• _Tasks_
- 1) In the iSCSI thread post, which package version makes the new Open iSCSI feature available on RHEL?
- 2) Reproduce everything in the iSCSI thread post from "Re: [openstack-dev] [cinder][nova][os-brick]" down to "and specific tests.", character for character.
* START Text segment *
Re: [openstack-dev] [cinder][nova][os-brick] Testing for proposed iSCSI OS-Brick code

2017-06-01 Thread Gorka Eguileor
On 31/05, Matt Riedemann wrote:
> On 5/31/2017 6:58 AM, Gorka Eguileor wrote:
> > Hi,
> >
> > As some of you may know I've been working on improving iSCSI connections
> > on OpenStack to make them more robust and prevent them from leaving
> > leftovers on attach/detach operations.
> >
> > There are a couple of posts [1][2] going in more detail, but a good
> > summary would be that to fix this issue we require a considerable rework
> > in OS-Brick, changes in Open iSCSI, Cinder, Nova and specific tests.
> >
> > Relevant changes for those projects are:
> >
> > - Open iSCSI: iscsid behavior is not a perfect fit for the OpenStack use
> >case, so a new feature was added to disable automatic scans that added
> >unintended devices to the systems.  Done and merged [3][4], it will be
> >available on RHEL with iscsi-initiator-utils-6.2.0.874-2.el7
> >
> > - OS-Brick: rework iSCSI to make it robust on unreliable networks, to
> >add a `force` detach option that prioritizes leaving a clean system
> >over possible data loss, and to support the new Open iSCSI feature.
> >Done and pending review [5][6][7]
> >
> > - Cinder: Handle some attach/detach errors a little better and add
> >support to the force detach option for some operations where data loss
> >on error is acceptable, ie: create volume from image, restore backup,
> >etc. Done and pending review [8][9]
> >
> > - Nova: I haven't looked into the code here, but I'm sure there will be
> >cases where using the force detach operation will be useful.
* END Text segment *
* START Dataset *
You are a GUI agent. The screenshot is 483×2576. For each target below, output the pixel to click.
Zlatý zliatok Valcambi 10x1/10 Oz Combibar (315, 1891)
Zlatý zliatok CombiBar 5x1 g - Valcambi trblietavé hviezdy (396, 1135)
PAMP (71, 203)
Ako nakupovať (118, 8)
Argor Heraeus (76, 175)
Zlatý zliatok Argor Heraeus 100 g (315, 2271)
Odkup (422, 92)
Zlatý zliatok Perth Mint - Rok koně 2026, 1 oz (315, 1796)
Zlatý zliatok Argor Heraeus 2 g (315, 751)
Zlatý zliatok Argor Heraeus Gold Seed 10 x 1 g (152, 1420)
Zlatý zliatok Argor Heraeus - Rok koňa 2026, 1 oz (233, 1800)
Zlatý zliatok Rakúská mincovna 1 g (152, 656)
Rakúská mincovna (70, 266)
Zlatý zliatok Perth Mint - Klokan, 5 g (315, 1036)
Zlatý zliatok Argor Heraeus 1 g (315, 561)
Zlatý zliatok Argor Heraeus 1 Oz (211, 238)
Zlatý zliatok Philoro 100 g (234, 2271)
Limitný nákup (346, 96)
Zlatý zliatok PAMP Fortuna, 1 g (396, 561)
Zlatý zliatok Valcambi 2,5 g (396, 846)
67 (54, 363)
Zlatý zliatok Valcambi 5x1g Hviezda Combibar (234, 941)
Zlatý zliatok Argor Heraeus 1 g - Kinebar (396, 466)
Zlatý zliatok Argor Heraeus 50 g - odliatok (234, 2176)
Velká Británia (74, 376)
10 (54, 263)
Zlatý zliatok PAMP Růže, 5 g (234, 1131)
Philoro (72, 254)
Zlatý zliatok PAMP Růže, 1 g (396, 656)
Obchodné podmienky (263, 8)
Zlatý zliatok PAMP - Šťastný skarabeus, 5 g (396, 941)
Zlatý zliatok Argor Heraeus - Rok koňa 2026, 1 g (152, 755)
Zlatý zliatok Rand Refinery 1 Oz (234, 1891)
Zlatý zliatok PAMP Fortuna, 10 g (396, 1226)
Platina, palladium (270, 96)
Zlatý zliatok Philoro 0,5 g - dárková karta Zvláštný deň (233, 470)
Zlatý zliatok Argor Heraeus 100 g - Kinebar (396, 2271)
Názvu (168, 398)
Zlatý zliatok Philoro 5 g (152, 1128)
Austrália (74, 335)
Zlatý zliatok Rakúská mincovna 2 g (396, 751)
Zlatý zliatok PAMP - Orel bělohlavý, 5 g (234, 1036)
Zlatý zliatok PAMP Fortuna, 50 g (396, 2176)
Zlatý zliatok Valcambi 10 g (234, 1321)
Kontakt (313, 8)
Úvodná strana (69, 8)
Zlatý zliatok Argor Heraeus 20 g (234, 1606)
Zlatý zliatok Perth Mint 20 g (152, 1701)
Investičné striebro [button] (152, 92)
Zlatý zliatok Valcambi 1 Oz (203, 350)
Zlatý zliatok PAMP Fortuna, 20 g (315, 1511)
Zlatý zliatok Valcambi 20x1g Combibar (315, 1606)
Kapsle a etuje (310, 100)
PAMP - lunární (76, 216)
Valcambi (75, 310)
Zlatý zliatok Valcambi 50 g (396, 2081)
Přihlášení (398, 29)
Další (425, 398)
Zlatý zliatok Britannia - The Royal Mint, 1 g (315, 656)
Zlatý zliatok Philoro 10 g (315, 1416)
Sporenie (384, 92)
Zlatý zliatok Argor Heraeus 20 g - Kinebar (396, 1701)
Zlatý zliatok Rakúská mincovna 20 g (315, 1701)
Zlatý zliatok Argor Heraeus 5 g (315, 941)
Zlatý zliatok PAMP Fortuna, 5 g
* END Dataset *
• _Task results_
- 1) iscsi-initiator-utils-6.2.0.874-2.el7

- 2)
Re: [openstack-dev] [cinder][nova][os-brick] Testing for proposed iSCSI OS-Brick code

2017-06-01 Thread Gorka Eguileor
On 31/05, Matt Riedemann wrote:
> On 5/31/2017 6:58 AM, Gorka Eguileor wrote:
> > Hi,
> >
> > As some of you may know I've been working on improving iSCSI connections
> > on OpenStack to make them more robust and prevent them from leaving
> > leftovers on attach/detach operations.
> >
> > There are a couple of posts [1][2] going in more detail, but a good
> > summary would be that to fix this issue we require a considerable rework
> > in OS-Brick, changes in Open iSCSI, Cinder, Nova and specific tests.